━━ DATA ━━

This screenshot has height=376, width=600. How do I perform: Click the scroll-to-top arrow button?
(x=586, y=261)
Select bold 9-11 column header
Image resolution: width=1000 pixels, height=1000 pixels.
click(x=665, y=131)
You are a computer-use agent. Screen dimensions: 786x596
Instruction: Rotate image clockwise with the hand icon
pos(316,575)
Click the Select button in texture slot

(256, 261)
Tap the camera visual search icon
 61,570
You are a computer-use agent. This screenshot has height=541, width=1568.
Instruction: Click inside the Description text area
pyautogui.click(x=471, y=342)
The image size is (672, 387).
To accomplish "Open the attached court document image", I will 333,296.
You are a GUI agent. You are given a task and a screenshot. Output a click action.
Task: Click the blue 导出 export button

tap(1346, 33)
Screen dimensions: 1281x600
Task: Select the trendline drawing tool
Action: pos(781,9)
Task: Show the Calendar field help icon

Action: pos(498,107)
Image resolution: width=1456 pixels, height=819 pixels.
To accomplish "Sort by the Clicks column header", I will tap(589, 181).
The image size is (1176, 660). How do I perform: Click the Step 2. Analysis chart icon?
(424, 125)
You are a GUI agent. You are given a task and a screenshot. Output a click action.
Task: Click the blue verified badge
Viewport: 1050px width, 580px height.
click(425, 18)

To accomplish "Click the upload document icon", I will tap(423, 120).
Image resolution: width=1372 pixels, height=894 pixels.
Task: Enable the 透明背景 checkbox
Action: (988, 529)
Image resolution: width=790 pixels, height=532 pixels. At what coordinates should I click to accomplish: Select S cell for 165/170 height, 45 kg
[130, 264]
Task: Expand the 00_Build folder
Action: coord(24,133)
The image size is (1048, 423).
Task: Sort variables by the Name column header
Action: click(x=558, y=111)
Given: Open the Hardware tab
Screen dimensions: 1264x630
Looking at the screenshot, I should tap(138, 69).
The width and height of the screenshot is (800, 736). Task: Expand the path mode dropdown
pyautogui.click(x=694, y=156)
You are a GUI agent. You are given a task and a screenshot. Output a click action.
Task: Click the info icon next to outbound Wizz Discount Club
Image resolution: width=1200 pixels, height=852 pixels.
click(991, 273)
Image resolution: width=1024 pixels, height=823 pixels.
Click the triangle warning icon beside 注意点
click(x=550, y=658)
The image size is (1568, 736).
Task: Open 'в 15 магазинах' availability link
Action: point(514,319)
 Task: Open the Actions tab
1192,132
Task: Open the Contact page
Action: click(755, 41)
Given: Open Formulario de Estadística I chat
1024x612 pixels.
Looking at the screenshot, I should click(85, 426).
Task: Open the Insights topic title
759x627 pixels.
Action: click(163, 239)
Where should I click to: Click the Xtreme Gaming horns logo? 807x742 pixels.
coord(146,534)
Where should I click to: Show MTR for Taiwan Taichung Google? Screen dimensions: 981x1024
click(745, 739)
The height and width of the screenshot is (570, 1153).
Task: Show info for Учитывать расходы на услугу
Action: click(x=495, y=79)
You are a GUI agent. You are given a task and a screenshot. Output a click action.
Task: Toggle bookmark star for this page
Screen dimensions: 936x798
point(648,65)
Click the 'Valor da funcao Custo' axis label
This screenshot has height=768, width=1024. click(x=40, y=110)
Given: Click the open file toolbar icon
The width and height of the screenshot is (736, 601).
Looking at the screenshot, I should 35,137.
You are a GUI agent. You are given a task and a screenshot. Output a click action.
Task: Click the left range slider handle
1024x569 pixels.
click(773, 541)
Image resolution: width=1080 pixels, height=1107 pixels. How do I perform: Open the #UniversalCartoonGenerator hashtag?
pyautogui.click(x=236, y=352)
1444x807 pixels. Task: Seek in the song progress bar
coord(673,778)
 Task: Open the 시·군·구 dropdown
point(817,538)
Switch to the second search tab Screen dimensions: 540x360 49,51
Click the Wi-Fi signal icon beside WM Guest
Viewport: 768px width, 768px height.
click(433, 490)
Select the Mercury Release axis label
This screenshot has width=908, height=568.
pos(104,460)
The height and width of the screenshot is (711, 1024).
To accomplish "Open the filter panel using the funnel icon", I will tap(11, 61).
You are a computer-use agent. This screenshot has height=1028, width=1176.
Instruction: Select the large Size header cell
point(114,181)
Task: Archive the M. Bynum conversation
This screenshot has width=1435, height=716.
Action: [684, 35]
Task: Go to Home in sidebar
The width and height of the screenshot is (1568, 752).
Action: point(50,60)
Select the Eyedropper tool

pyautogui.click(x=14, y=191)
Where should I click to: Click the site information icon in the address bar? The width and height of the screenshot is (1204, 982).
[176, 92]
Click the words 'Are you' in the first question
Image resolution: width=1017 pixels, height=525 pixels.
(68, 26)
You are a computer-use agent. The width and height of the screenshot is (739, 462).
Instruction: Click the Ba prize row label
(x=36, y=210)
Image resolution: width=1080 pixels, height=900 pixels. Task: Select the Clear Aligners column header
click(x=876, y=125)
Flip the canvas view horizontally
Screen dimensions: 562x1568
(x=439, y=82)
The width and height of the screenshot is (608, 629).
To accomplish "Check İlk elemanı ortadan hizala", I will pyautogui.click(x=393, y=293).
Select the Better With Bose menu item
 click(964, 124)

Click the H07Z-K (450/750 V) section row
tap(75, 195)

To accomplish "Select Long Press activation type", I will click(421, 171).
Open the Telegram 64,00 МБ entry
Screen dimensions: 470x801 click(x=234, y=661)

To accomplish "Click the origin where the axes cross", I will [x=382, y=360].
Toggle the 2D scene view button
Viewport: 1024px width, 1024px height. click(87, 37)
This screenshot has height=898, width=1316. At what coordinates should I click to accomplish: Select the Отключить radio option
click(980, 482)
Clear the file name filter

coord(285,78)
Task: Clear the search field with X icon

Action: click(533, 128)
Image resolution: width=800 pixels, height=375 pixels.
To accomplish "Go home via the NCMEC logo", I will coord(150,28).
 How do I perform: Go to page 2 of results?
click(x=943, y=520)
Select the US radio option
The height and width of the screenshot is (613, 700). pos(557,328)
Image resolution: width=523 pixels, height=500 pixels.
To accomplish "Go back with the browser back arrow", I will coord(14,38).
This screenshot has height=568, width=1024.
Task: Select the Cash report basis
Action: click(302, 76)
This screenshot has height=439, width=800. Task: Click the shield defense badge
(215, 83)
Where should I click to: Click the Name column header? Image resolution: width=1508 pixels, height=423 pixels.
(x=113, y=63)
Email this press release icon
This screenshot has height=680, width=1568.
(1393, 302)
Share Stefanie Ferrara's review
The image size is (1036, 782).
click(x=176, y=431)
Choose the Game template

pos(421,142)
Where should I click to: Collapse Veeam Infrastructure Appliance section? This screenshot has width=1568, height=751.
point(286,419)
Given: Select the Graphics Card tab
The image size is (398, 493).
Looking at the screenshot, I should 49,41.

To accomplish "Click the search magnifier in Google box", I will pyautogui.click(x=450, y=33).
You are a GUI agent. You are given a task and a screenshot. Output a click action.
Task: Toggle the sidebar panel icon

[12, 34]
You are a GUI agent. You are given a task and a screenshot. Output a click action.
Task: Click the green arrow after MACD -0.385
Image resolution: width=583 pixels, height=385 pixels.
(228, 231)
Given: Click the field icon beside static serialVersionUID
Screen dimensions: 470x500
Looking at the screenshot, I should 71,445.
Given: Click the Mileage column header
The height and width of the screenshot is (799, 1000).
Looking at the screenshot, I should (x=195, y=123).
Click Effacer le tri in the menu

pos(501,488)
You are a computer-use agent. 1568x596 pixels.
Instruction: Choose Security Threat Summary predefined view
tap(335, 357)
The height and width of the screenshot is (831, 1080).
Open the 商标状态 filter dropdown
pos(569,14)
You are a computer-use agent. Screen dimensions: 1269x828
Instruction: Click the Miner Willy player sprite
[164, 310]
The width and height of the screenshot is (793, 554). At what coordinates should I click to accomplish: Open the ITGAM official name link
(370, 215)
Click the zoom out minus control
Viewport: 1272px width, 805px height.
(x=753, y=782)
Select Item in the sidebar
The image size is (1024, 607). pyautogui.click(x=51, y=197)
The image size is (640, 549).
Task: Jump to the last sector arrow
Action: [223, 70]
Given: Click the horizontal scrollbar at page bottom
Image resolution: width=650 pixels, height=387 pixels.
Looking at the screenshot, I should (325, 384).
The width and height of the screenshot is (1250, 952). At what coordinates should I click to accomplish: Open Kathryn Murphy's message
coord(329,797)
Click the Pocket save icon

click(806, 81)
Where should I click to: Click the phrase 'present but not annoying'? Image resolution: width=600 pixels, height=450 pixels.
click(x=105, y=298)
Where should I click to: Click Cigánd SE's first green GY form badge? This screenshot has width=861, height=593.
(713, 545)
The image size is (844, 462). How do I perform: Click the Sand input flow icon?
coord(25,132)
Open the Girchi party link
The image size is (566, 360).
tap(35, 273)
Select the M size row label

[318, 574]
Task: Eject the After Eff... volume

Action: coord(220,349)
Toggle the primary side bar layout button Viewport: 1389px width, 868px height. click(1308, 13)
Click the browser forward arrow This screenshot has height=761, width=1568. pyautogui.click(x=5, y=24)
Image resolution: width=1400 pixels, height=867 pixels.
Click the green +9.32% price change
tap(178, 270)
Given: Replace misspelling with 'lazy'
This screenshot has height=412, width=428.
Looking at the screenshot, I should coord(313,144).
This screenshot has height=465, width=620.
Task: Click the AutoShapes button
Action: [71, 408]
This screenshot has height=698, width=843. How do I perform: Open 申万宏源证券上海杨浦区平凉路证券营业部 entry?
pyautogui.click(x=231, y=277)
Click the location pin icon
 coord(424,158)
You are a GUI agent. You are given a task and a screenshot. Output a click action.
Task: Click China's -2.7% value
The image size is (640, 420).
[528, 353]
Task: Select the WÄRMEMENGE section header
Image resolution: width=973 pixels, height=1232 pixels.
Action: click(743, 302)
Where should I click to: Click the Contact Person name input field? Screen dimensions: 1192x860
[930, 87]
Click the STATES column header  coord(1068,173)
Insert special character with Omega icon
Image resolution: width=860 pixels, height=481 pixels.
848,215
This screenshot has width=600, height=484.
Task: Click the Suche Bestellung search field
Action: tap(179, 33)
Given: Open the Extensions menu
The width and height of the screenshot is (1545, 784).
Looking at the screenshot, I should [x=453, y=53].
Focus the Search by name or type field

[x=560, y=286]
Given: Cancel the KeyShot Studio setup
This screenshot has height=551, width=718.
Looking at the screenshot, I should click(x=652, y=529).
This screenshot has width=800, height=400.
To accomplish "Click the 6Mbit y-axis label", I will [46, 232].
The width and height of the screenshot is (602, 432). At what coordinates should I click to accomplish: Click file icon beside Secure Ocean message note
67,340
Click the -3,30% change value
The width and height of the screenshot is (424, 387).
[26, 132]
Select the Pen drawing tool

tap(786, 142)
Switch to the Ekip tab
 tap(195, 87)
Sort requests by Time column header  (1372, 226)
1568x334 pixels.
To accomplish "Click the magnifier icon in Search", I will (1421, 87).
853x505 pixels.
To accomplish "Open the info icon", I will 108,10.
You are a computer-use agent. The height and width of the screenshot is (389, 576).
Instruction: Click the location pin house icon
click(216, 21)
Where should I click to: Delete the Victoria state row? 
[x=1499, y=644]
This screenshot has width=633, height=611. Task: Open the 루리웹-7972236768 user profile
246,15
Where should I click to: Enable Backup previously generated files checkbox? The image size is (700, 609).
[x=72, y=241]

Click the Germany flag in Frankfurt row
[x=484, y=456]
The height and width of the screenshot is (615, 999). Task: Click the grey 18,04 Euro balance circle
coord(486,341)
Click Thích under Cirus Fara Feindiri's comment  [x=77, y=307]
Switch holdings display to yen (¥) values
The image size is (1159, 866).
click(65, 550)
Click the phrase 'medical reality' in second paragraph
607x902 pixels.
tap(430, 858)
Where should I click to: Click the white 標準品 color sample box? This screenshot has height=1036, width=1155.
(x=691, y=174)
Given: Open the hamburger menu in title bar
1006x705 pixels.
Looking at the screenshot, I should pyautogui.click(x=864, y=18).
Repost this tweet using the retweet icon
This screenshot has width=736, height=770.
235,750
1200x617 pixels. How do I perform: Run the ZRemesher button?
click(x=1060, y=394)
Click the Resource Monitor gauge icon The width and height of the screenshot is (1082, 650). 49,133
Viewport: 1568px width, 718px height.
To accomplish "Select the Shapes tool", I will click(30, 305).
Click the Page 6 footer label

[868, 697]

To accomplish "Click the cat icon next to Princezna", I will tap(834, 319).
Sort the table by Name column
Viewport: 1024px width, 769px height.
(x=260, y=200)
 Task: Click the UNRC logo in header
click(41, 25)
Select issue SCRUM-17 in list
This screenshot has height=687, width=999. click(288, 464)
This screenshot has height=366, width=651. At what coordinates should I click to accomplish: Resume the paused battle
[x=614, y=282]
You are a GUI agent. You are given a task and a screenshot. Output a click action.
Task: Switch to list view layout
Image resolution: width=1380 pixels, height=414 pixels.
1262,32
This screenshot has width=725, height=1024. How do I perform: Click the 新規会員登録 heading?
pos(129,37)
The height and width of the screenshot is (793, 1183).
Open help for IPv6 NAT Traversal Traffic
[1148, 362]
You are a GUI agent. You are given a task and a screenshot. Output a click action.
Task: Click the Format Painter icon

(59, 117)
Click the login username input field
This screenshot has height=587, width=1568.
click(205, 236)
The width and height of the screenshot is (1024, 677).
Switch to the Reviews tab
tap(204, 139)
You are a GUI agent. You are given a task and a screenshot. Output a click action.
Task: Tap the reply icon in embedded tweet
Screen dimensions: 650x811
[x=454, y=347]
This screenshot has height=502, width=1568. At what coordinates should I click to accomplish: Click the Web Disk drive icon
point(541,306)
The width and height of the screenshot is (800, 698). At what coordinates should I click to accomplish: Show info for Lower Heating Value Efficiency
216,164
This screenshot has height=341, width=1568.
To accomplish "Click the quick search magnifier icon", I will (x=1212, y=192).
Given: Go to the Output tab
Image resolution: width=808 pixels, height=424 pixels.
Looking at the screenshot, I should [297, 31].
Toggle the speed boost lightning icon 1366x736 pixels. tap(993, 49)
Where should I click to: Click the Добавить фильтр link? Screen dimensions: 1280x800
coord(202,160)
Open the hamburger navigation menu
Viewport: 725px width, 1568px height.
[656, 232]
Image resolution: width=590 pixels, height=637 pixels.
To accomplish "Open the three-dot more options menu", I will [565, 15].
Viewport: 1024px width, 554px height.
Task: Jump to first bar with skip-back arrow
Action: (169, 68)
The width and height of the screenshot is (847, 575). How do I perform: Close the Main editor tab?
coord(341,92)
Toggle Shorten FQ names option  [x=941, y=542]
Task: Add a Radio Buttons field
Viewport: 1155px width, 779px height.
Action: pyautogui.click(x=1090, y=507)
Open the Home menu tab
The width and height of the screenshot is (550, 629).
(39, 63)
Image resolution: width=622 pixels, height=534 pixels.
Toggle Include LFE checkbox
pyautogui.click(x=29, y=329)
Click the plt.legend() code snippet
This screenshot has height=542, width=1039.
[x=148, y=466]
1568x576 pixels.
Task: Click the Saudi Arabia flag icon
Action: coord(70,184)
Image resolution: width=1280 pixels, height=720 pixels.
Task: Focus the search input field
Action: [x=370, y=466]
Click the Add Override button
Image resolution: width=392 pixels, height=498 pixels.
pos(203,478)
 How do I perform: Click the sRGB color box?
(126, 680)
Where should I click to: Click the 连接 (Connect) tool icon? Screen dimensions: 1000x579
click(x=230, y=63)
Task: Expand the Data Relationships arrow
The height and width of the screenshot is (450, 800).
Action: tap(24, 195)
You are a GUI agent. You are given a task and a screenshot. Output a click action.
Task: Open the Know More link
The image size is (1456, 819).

━━━

_PROBLEM TO SOLVE_: Copy out each line of the data in which the word "computer" appears.

_ANSWER TO THIS TASK_:
You are a computer-use agent. Screen dimensions: 786x596
You are a computer-use agent. This screenshot has height=541, width=1568.
You are a computer-use agent. This screenshot has height=1028, width=1176.
You are a computer-use agent. The width and height of the screenshot is (739, 462).
You are a computer-use agent. 1568x596 pixels.
You are a computer-use agent. Screen dimensions: 1269x828
You are a computer-use agent. The height and width of the screenshot is (389, 576).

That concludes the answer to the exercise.